▶ _Task details_: Reproduce each line of the following material exactly, omitting the images.

▶ _Supplied data_:
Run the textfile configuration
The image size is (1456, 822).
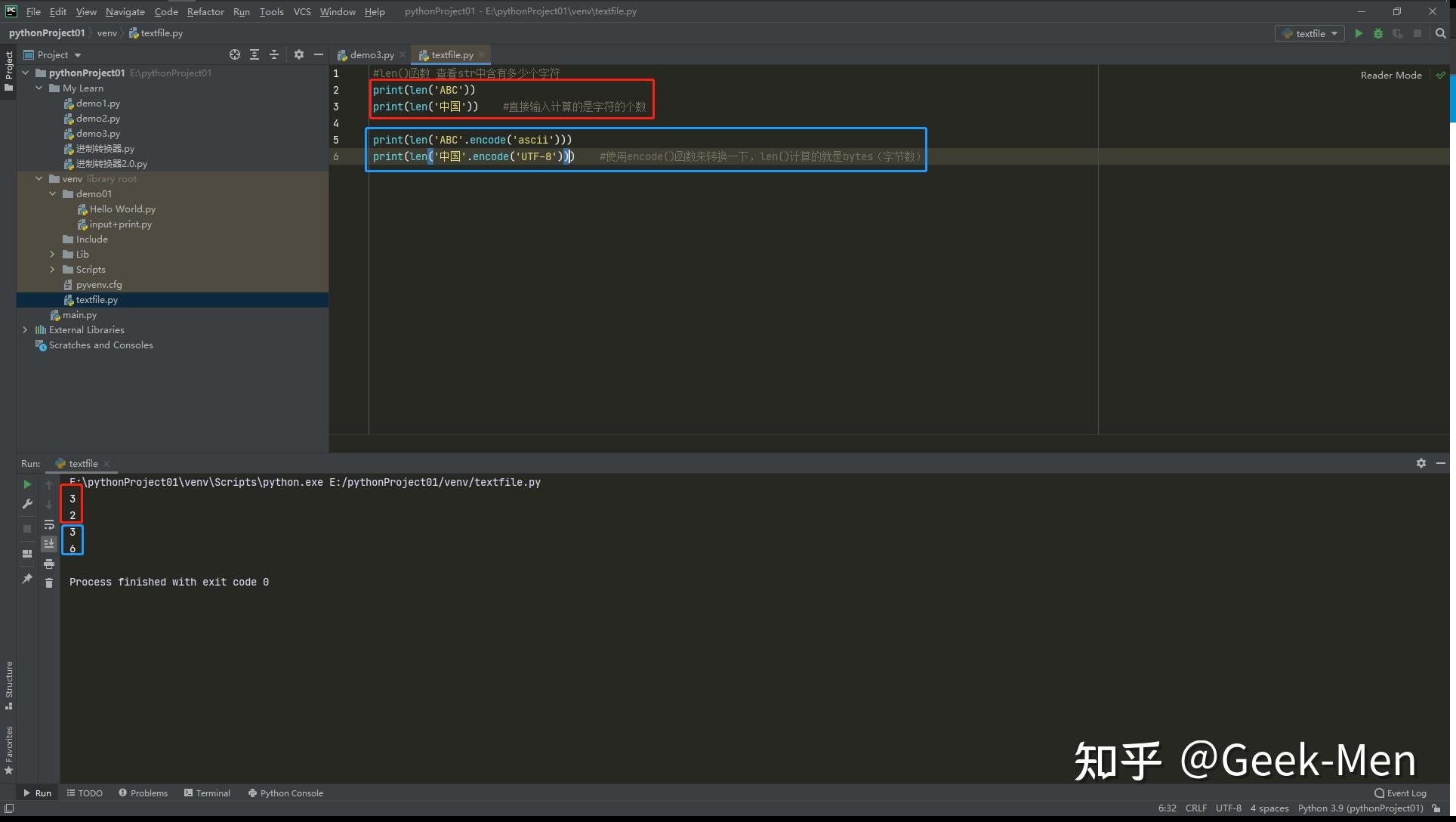pyautogui.click(x=1358, y=33)
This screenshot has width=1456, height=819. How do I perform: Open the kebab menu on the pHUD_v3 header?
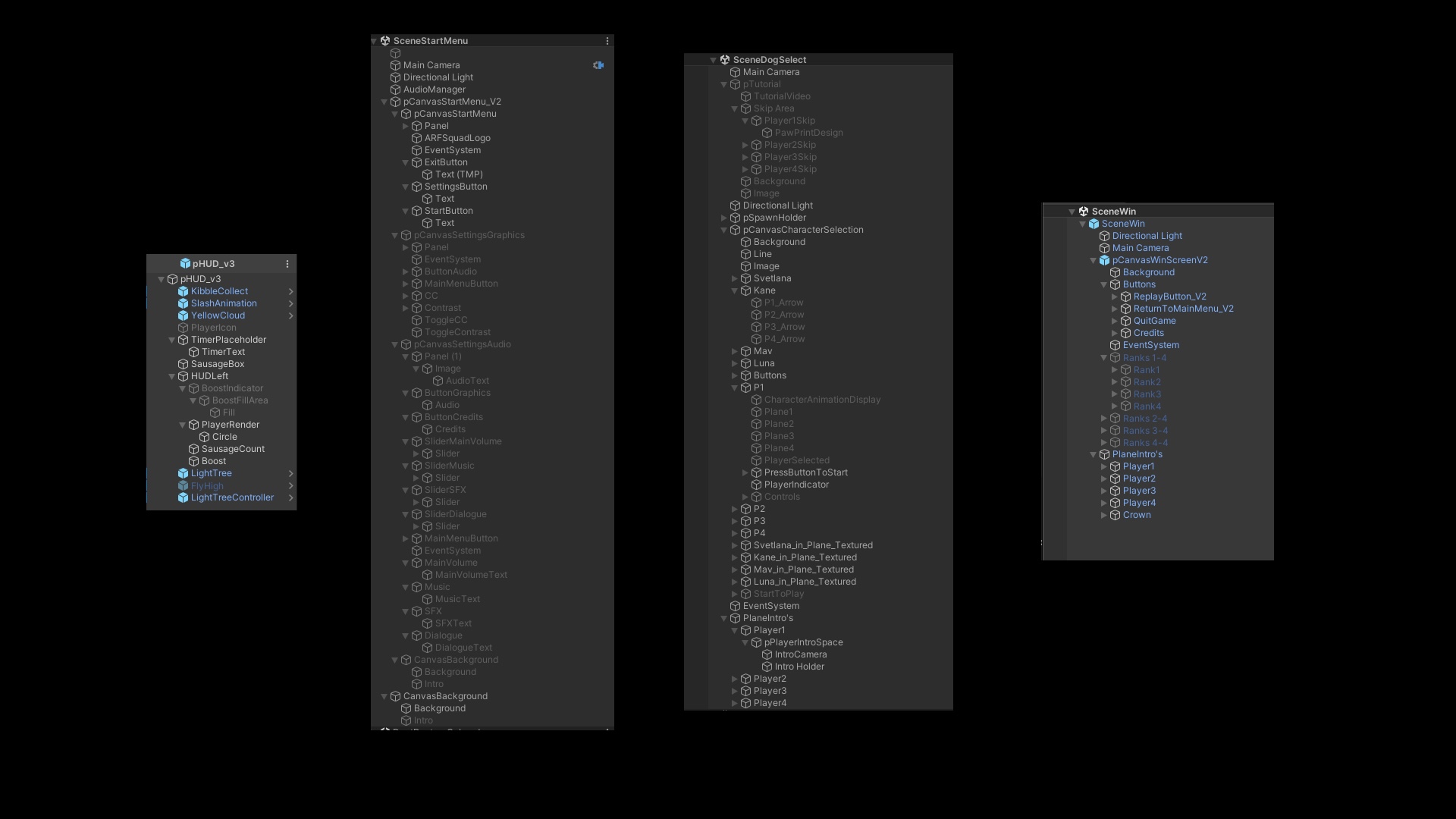pyautogui.click(x=287, y=264)
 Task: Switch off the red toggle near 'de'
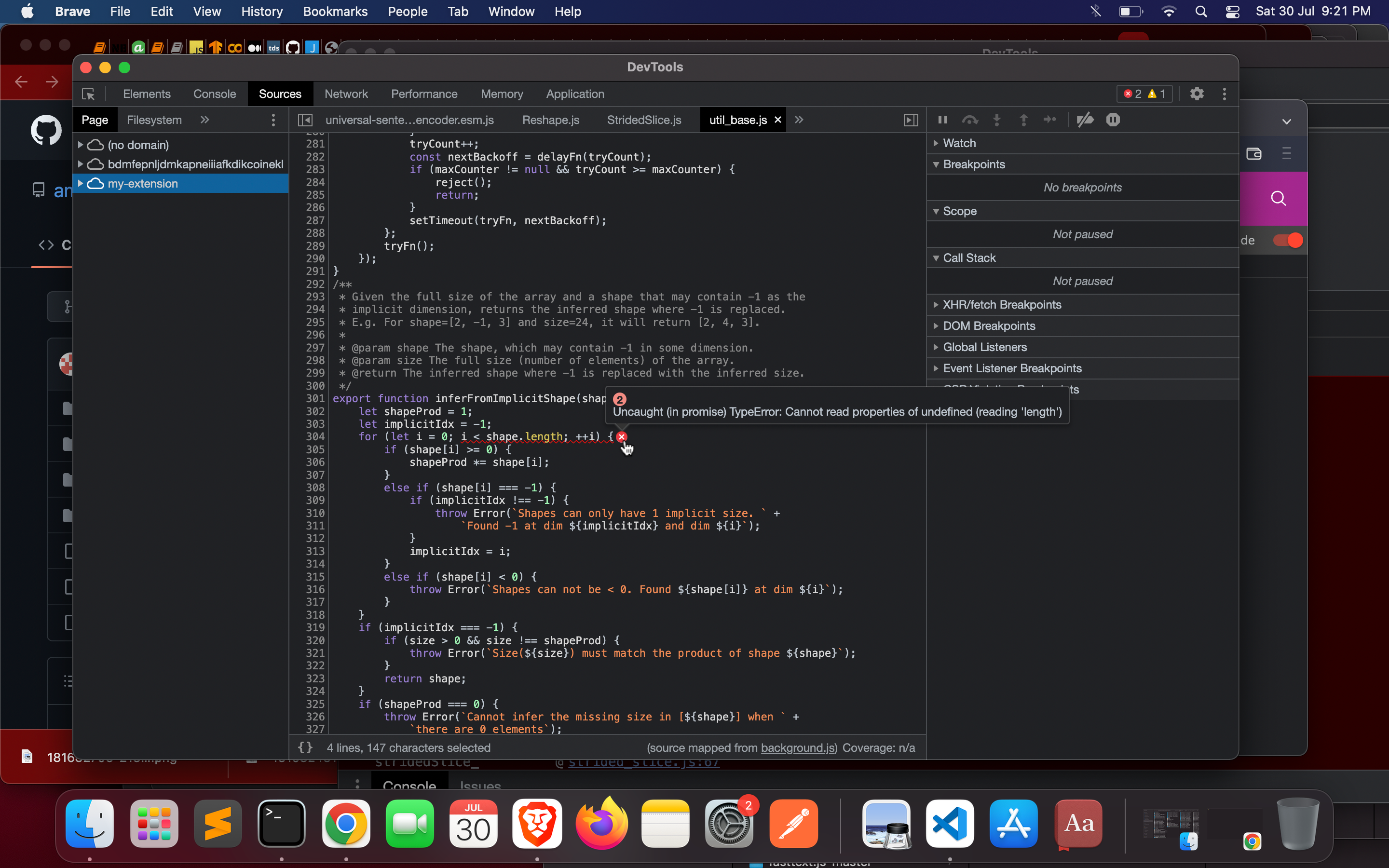click(x=1287, y=240)
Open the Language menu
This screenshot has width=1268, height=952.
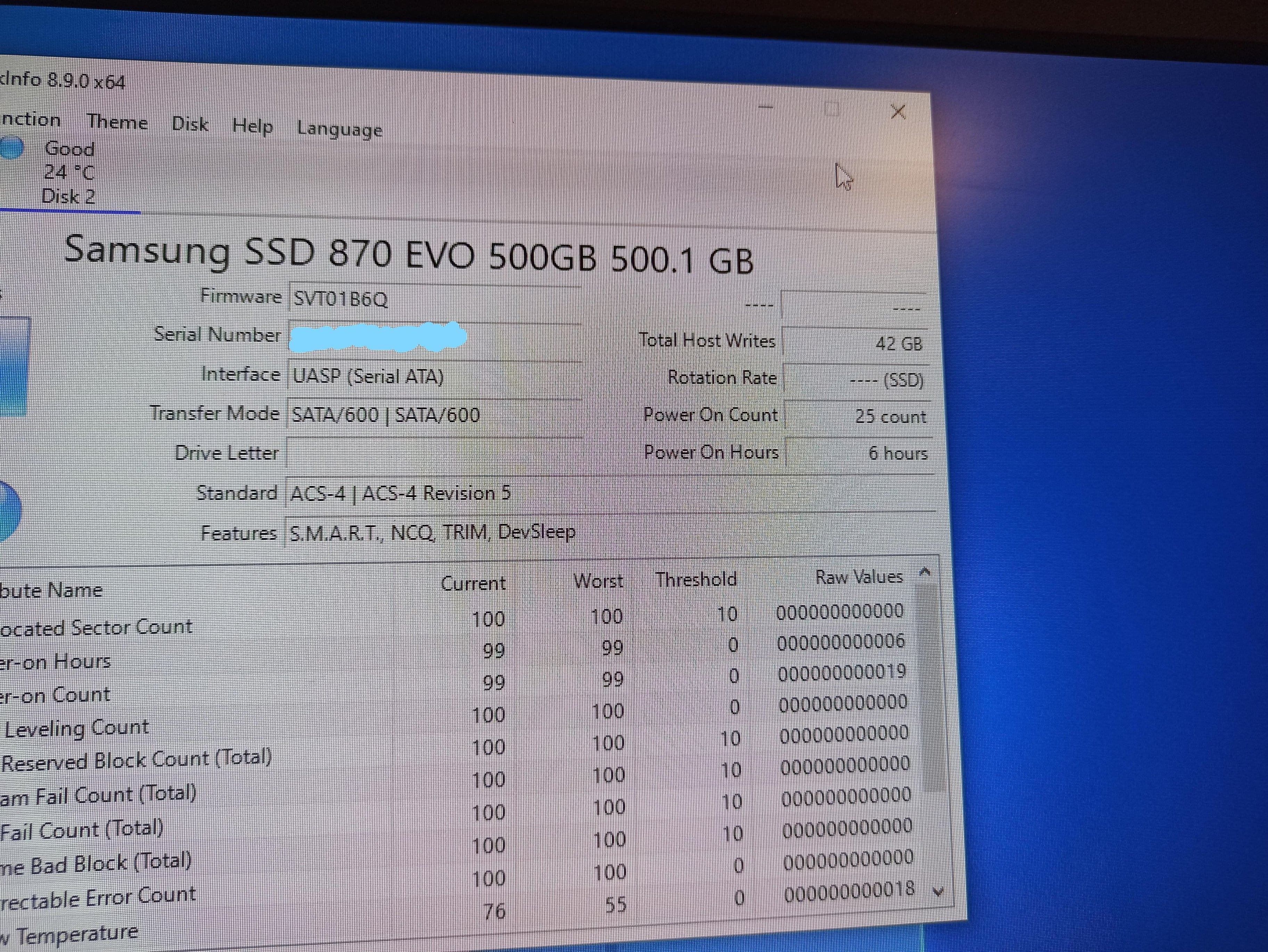(x=340, y=130)
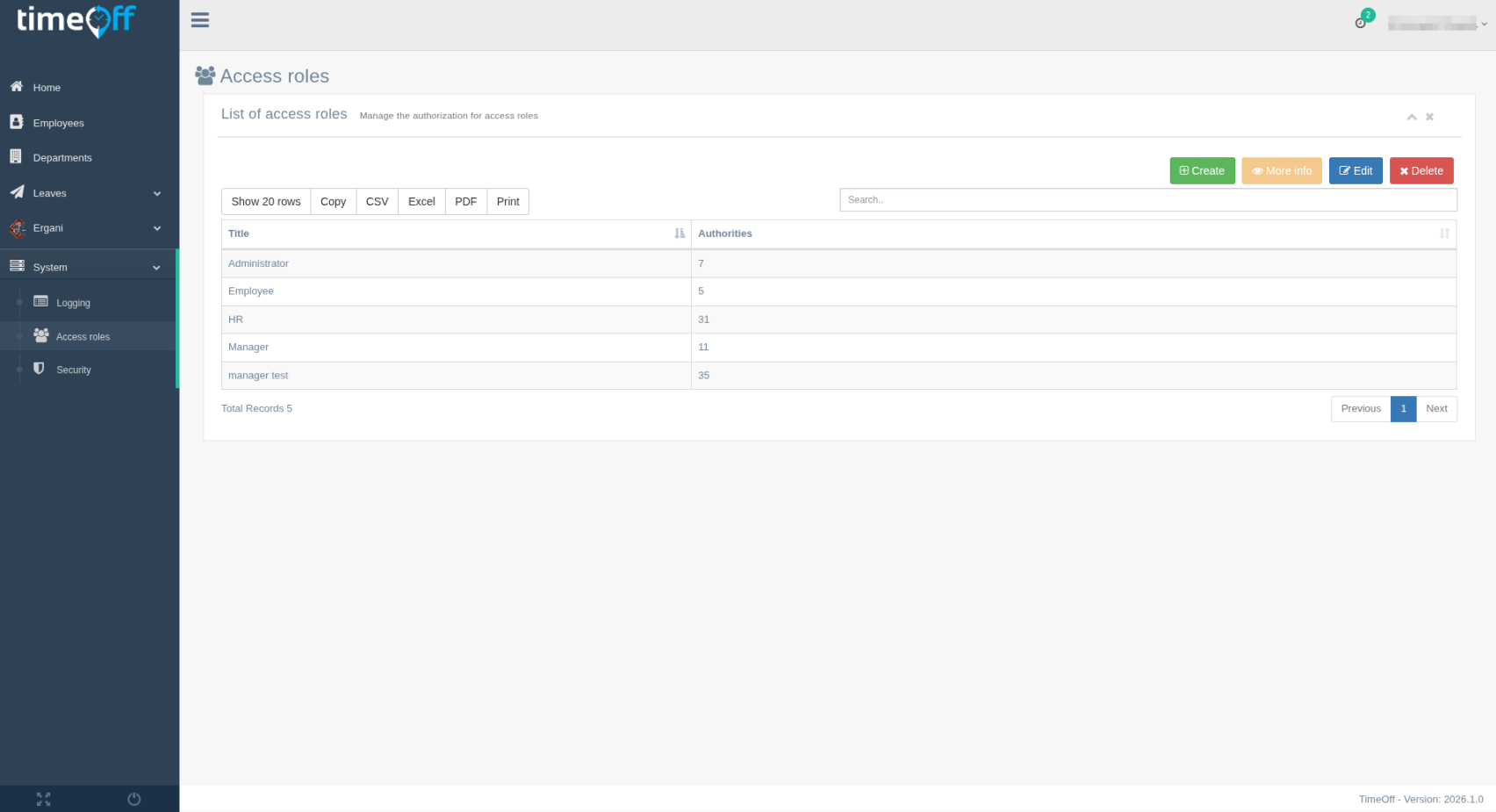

▶ _Answer below_:
Run the textfile configuration
The image size is (1456, 822).
pyautogui.click(x=1358, y=33)
This screenshot has width=1456, height=819. How do I perform: Open the kebab menu on the pHUD_v3 header?
pyautogui.click(x=287, y=264)
 Task: Switch off the red toggle near 'de'
click(x=1287, y=240)
Open the Language menu
This screenshot has width=1268, height=952.
(x=340, y=130)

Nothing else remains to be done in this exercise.